● **Data excerpts**:

*** Block opens ***

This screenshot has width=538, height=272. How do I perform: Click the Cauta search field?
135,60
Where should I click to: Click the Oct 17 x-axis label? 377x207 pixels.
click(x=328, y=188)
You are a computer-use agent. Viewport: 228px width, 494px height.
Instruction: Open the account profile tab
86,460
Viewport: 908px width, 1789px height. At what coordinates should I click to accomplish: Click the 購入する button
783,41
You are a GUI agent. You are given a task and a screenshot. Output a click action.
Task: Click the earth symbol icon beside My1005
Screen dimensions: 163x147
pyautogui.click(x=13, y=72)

*** Block closes ***
*** Block opens ***

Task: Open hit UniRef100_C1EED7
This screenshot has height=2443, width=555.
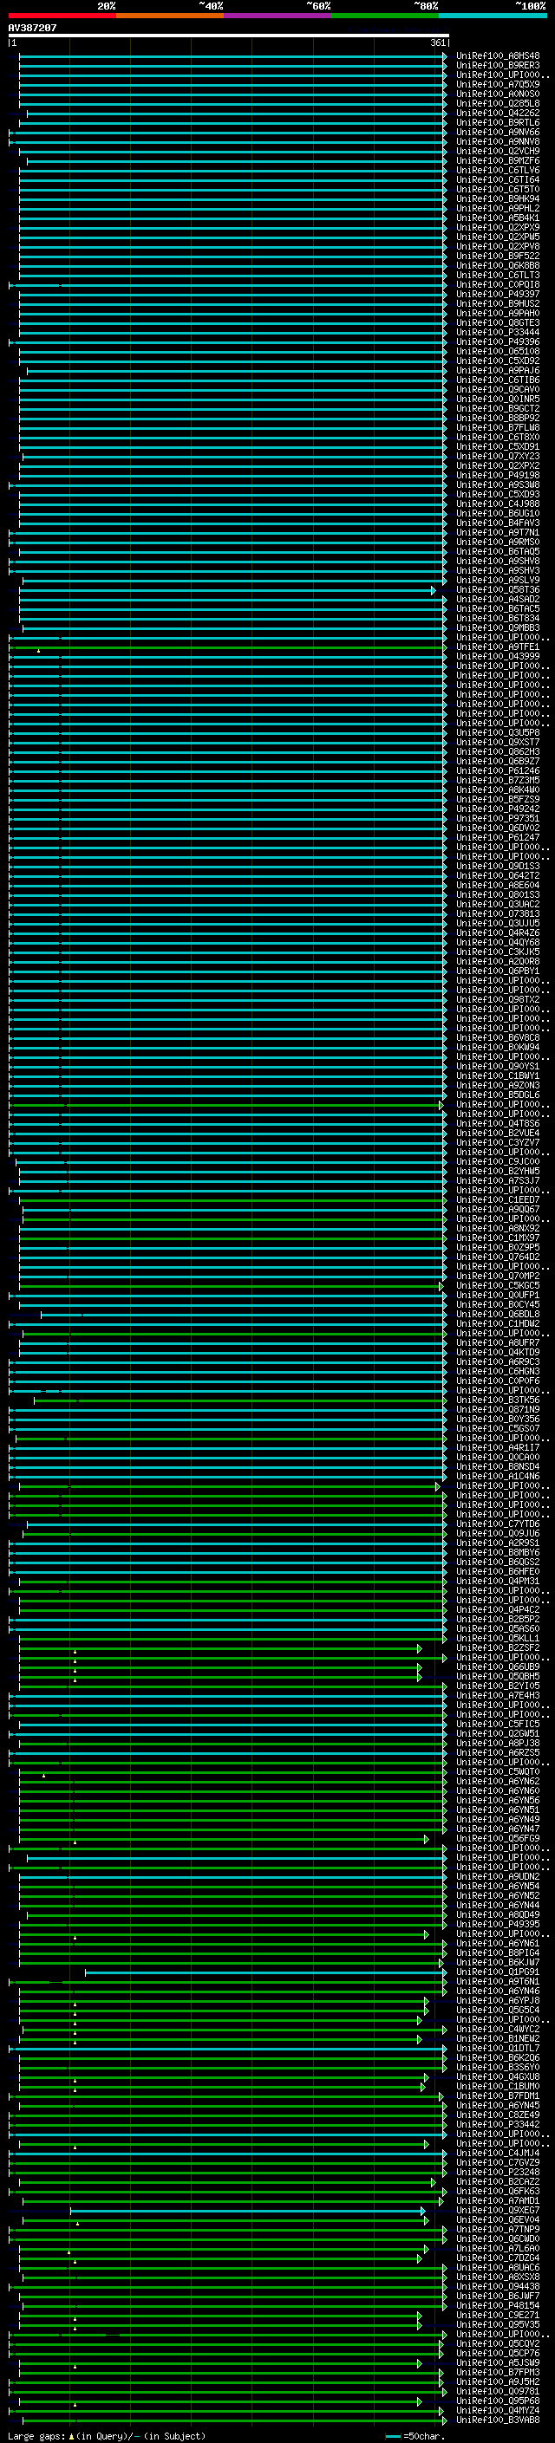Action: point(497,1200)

*** Block closes ***
*** Block opens ***

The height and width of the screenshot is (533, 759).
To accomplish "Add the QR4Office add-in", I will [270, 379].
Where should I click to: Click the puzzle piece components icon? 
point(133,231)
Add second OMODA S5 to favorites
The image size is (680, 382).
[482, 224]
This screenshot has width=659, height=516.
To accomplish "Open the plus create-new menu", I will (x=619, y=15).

*** Block closes ***

● **Exercise description**: Find the line with "This screenshot has width=538, height=272." in the entries above. Retype it and each line after it, exactly, through the line with "You are a GUI", and stop there.

● **Response to the exercise**:
This screenshot has width=538, height=272. How do I perform: Click the Cauta search field?
135,60
Where should I click to: Click the Oct 17 x-axis label? 377x207 pixels.
click(x=328, y=188)
You are a computer-use agent. Viewport: 228px width, 494px height.
Instruction: Open the account profile tab
86,460
Viewport: 908px width, 1789px height. At what coordinates should I click to accomplish: Click the 購入する button
783,41
You are a GUI agent. You are given a task and a screenshot. Output a click action.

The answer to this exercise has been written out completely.